Reputation: 19
I'm trying to build an user based collaborative filtering in MLlib to find similar users from the last-fm dataset (based on artists that you listen to).
Apache Mahout can do what I want to achieve through GenericBooleanPrefUserBasedRecommender but is not fast enough so I wanted to try Spark & MLlib but can't find any implementation of it. Does anyone have a working java/scala/python implementation of this or idea how to implement it? I know that MLlib has item-based recommendations through ALS but that is different.
Upvotes: 0
Views: 1427
Reputation: 5702
Apache Mahout has a Spark version of "item-similarity" that has been integrated into the ActionML Universal Recommender. Mahout has been extended to be based on a new algorithm for cross-correlation that allows almost any user action to be used in finding similar users or recommending items.

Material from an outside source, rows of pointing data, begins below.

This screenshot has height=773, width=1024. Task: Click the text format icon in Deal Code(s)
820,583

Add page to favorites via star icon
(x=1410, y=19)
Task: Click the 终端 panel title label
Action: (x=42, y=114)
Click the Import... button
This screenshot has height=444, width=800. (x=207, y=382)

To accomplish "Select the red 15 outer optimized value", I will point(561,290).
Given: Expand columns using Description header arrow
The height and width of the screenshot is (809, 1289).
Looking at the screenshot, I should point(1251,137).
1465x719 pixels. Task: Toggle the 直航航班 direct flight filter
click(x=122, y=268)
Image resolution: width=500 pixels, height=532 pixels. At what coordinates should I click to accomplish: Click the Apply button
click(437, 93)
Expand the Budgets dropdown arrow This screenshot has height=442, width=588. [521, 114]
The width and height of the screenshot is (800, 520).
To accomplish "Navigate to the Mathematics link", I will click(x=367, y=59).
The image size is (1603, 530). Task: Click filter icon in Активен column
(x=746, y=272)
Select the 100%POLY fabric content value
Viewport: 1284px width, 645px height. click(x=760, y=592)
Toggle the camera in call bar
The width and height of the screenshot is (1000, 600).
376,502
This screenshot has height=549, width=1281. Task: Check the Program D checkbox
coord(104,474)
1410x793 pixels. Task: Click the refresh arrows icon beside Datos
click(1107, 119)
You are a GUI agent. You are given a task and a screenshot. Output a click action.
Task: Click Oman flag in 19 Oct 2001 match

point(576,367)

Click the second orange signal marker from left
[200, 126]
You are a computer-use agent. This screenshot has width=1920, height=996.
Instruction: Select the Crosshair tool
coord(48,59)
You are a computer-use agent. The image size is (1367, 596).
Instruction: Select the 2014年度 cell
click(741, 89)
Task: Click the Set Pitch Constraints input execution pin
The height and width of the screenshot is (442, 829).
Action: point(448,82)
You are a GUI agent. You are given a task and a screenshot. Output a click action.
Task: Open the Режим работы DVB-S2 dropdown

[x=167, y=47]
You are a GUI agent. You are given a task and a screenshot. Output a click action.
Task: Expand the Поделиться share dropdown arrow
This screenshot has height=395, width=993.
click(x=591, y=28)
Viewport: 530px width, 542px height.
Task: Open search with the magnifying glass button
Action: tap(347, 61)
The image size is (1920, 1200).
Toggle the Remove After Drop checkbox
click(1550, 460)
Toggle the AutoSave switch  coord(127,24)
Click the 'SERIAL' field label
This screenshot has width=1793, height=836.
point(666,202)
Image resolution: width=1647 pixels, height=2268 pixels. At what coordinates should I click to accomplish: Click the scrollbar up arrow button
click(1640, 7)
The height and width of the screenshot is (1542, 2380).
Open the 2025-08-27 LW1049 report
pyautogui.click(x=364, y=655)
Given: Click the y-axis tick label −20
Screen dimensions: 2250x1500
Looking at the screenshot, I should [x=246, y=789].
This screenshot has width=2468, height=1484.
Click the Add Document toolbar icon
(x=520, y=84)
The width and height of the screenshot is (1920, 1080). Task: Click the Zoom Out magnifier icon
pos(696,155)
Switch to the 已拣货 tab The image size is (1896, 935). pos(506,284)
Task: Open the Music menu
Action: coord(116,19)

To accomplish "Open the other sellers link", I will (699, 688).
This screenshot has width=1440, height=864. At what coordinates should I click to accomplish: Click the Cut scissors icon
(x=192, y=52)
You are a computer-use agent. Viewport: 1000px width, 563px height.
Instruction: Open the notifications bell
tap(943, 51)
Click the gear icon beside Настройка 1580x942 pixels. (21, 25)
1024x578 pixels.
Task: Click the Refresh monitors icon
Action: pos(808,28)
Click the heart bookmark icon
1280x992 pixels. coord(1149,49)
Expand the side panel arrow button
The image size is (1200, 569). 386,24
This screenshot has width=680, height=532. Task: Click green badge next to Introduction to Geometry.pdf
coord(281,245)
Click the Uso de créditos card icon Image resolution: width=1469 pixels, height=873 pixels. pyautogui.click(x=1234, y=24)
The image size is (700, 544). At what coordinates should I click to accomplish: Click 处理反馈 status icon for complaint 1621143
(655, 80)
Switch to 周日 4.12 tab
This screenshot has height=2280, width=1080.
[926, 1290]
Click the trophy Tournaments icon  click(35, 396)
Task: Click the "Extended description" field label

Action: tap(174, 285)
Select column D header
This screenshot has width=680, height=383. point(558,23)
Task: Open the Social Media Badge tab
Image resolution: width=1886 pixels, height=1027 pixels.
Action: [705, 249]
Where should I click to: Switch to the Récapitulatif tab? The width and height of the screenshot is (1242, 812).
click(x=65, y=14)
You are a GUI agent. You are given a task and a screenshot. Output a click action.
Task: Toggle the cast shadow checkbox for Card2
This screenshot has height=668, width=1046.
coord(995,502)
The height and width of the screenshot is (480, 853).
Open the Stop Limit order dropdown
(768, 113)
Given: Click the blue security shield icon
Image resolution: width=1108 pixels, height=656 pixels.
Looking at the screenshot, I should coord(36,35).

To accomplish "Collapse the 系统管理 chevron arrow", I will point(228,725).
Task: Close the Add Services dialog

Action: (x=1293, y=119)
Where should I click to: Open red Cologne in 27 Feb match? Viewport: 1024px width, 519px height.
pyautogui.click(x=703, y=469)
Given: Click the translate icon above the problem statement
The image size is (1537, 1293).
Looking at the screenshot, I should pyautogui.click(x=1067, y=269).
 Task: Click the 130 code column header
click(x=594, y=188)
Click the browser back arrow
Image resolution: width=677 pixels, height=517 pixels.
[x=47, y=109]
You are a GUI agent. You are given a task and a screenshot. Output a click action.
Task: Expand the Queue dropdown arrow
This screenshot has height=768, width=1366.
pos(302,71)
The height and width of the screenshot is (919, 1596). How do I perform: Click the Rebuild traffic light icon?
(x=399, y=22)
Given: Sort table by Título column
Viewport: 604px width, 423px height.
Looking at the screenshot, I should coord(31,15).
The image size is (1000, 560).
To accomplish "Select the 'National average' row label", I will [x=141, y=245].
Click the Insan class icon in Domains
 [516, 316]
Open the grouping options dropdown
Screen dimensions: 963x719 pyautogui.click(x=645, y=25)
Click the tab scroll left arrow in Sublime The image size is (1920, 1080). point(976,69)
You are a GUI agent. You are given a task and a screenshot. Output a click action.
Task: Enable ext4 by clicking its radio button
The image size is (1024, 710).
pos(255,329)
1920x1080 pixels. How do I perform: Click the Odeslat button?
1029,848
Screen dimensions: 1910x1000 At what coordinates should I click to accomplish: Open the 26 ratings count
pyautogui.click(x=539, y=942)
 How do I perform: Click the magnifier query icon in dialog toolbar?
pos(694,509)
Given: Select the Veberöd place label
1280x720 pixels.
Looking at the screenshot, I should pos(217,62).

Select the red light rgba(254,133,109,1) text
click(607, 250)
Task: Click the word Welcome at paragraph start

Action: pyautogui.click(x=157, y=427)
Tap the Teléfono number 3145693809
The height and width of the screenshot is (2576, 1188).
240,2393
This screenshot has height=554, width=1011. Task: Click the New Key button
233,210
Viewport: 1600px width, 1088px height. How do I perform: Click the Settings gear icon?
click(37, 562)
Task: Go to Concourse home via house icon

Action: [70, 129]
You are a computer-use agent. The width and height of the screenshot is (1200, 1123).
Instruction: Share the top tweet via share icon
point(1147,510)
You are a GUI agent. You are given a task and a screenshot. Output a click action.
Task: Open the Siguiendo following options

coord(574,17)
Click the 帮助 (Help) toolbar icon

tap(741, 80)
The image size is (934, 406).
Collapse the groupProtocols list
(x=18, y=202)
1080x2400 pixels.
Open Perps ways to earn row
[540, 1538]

The Spark version of Mahout's spark-rowsimilarity is here. In a recommender input you have (user-id, "action-name", item-id). Accumulating all input gives you a table where rows = users and columns = items. So rowsimilarity will create output that lists a user as the key and the most similar users as the values. This is not ideal since it uses only one "action" to see similarities. For the full power of Correlated Cross-Occurrence, which is the full version of the Mahout Algorithm, you may want to look into the Universal Recommender.
Upvotes: 1